A BASIC HUMAN RIGHT

The Article 20 Network is an organization with a unique and singular focus. We are concerned with the defense and advancement of one fundamental human right: The right of people to gather peacefully in a public forum to express a shared point of view—the freedom of assembly.

Formal recognition of this right has its origins in the First Amendment to the United States Constitution, but freedom of assembly is a globally accepted principle. It was enshrined in 1948 in Article 20 of the Universal Declaration of Human Rights, which starts, "Everyone has the right to freedom of peaceful assembly..."

The Organization for Security and Co-operation in Europe (OSCE) offers a useful definition of assembly in their Guidelines on Freedom of Peaceful Assembly:

“assembly means the intentional and temporary presence of a number of individuals in a public place for a common expressive purpose.”

Freedom of assembly is recognized as a basic human right by the International Covenant on Civil and Political Rights, the European Convention on Human Rights, the American Convention on Human Rights, African Charter on Human and Peoples’ Rights, and many other human rights instruments. The universality of this right is also reflected in its guarantee by the constitutions of myriad sovereign nations around the world.

"LIBERTY'S REFUGE"

In a participatory democracy, free assembly is one of many ways that people can affect change. In other countries, it is all they have. For some groups, holding assembly is a strategic Plan B when the other mechanisms of influence fail. For the voiceless and disenfranchised, it is all they have. 

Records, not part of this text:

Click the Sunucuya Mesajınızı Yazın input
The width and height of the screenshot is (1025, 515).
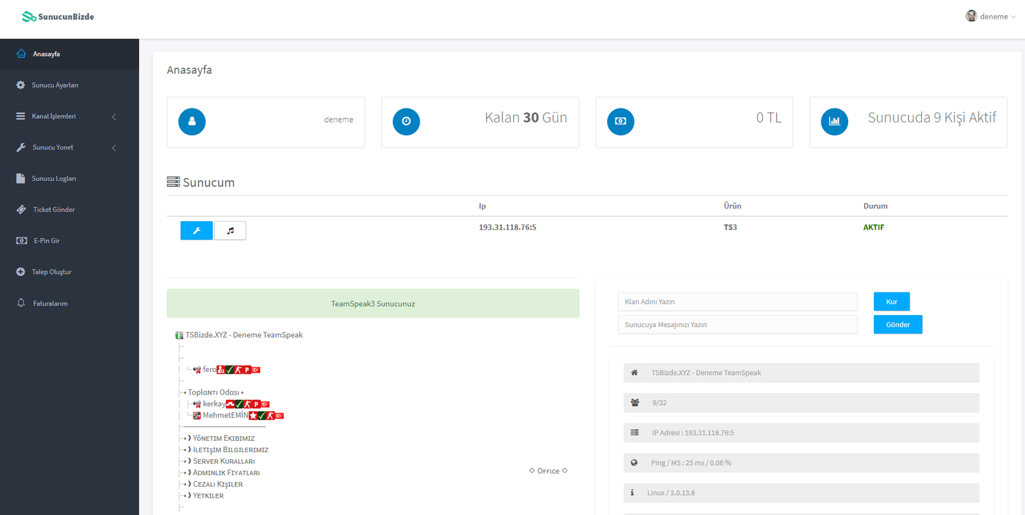coord(737,325)
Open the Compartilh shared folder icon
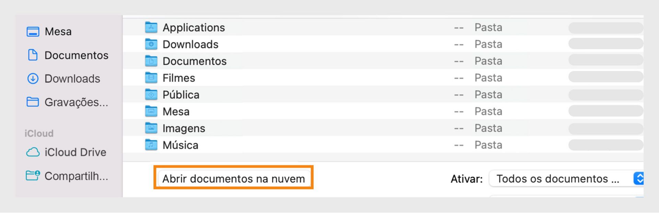The image size is (659, 213). 33,176
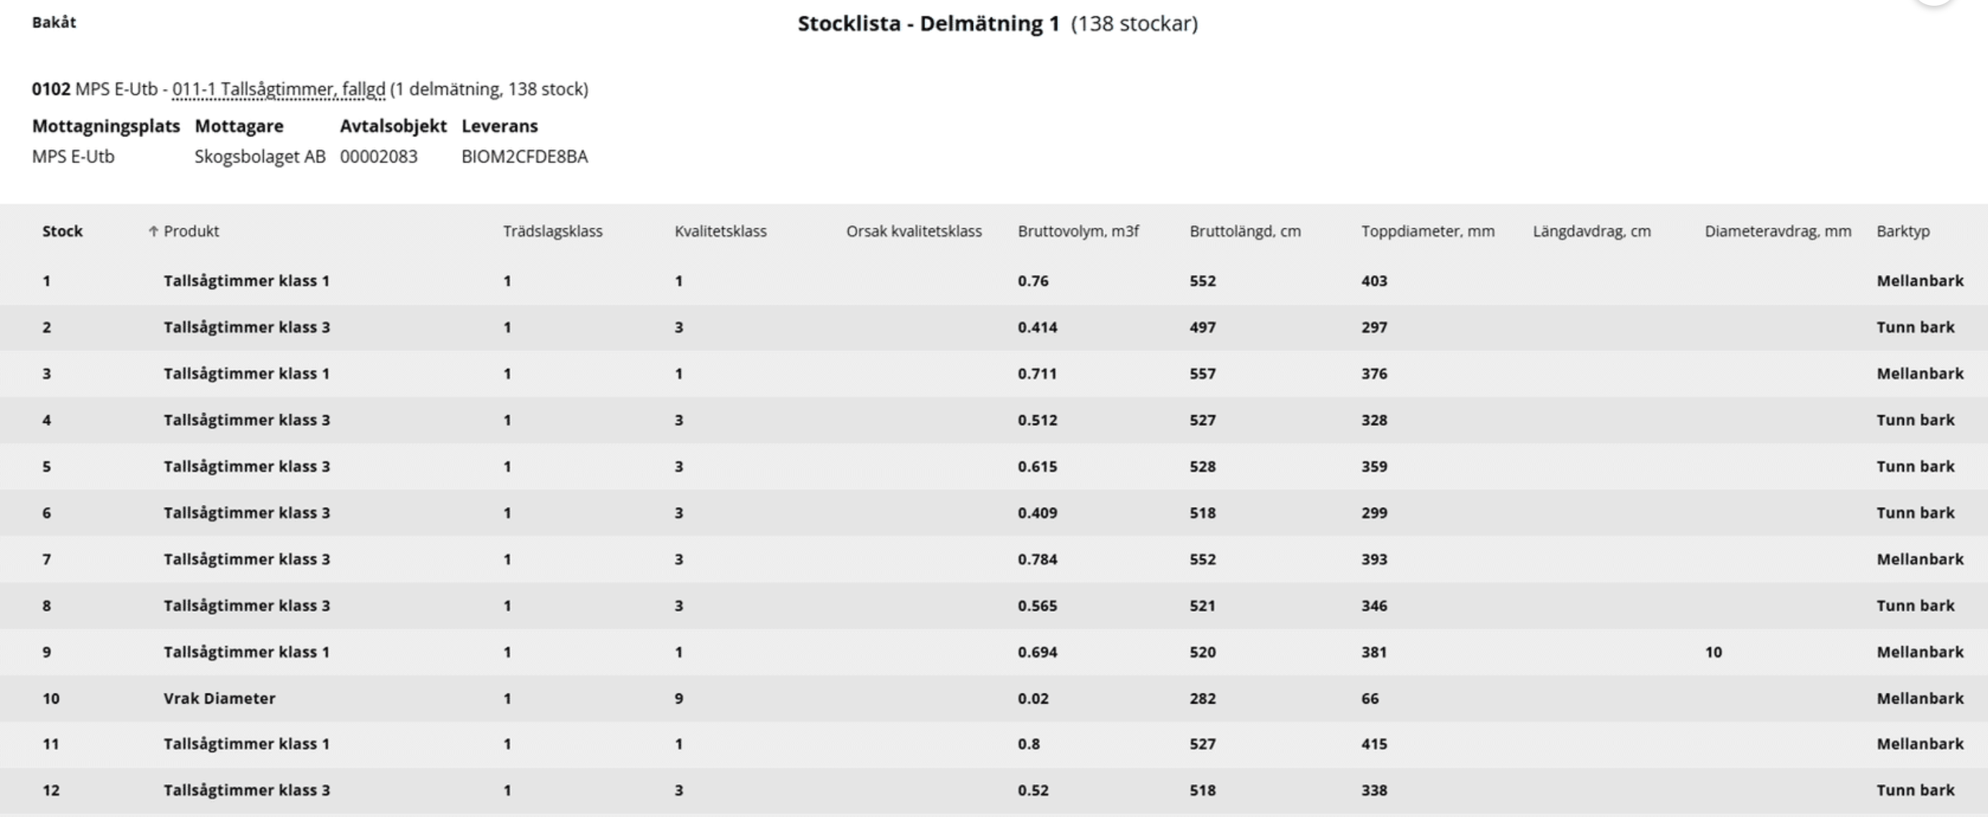1988x817 pixels.
Task: Select stock row 10 Vrak Diameter
Action: [x=994, y=698]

Scholar and author John Inazu calls the Freedom of Assembly “liberty’s refuge”. Promoting pluralism and guarding the integrity of civil society, the Freedom of Assembly is the great insurance plan of humanity. Be it students rallying for their university to divest from fossil fuels, or ethnic minorities standing up for a self-determination referendum, all have a chance to achieve the impossible because the human right to Freedom of Assembly is inalienable.

ASSEMBLY IN PRACTICE AND IN CRISIS

People are vigorously exercising the right to free assembly this century. Public demonstrations are all around us. You may have been to one recently or know someone who has. If you’ve had the impression that people are taking the streets more often, you aren’t mistaken.

The rate of nonviolent public demonstrations around the world has doubled since 2000. Assemblies are not only happening more frequently, but also growing in size. Between 2006 and 2013, there were 37 protests with 1 million or more people, some of the largest gatherings of humans in history.

Yet the 21st century has also witnessed a steady assault on the practice of assembly and a contraction in how states interpret their obligation to protect this form of expression. The right of individuals to peacefully come together in a public space to promote an idea is endangered everywhere, democracies and dictatorships alike.

Threats to assembly take many forms. Some are administrative barriers: “free speech zones” (a new concept which both confuses and diminishes two distinct human rights—assembly and speech), permits and fees, and overzealous restrictions on the times and places people may gather. Other dangers to practitioners of assembly are more direct: rubber bullets, pepper spray, mass arrests, and even murder.

In an age when people are collectively turning to alternative methods of affecting change, the protection and cultivation of the human right to Freedom of Assembly has never been more vital to humanity.